I've been here before. This place where I've ‘let myself go' so to speak. After months of ‘busy', and a rather challenging year, eating right and exercising fell entirely off my radar. But rather than declare sweeping New Year's resolutions, I think I know myself enough to commit to small changes instead. Like these 7 small changes that lead to big weight loss results.
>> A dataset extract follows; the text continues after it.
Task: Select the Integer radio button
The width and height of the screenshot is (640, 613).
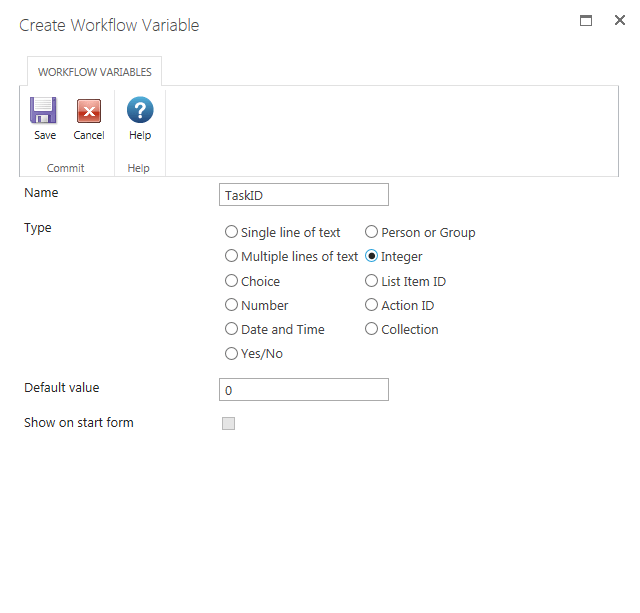Action: (371, 256)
7 Small Changes That Lead to Big Weight Loss Results
Somehow, we’ve been led to believe that weight loss is harder than it really is. While some people may believe that you need to move an entire mountain at once. The truth is that mountain can be moved one scoop of dirt at a time. You don’t have to change overnight to lose weight. All you need is to make small changes that lead to big weight loss results.
1. Cutting Portions
It’s not all about what you eat. It’s also how much you eat. You can gain weight overeating on supposedly healthy foods. What you really need to focus on is cutting back. For example, instead of ordering large fries, order small. The reason many people fail at losing weight is that they give up the foods they love instead of simply eating less.
2. Drinking More Water
Many times when you feel that you’re hungry, it’s actually dehydration setting in. Before you eat something, try drinking a glass of water. You should strive to drink the amount of water your body needs each day. How much is that? It’s simple. The number of ounces of water your body needs per day is your body weight divided by two. For example, if you weigh 200 pounds, you need at least 100 ounces of water each day. If you’re working out, you’ll need even more.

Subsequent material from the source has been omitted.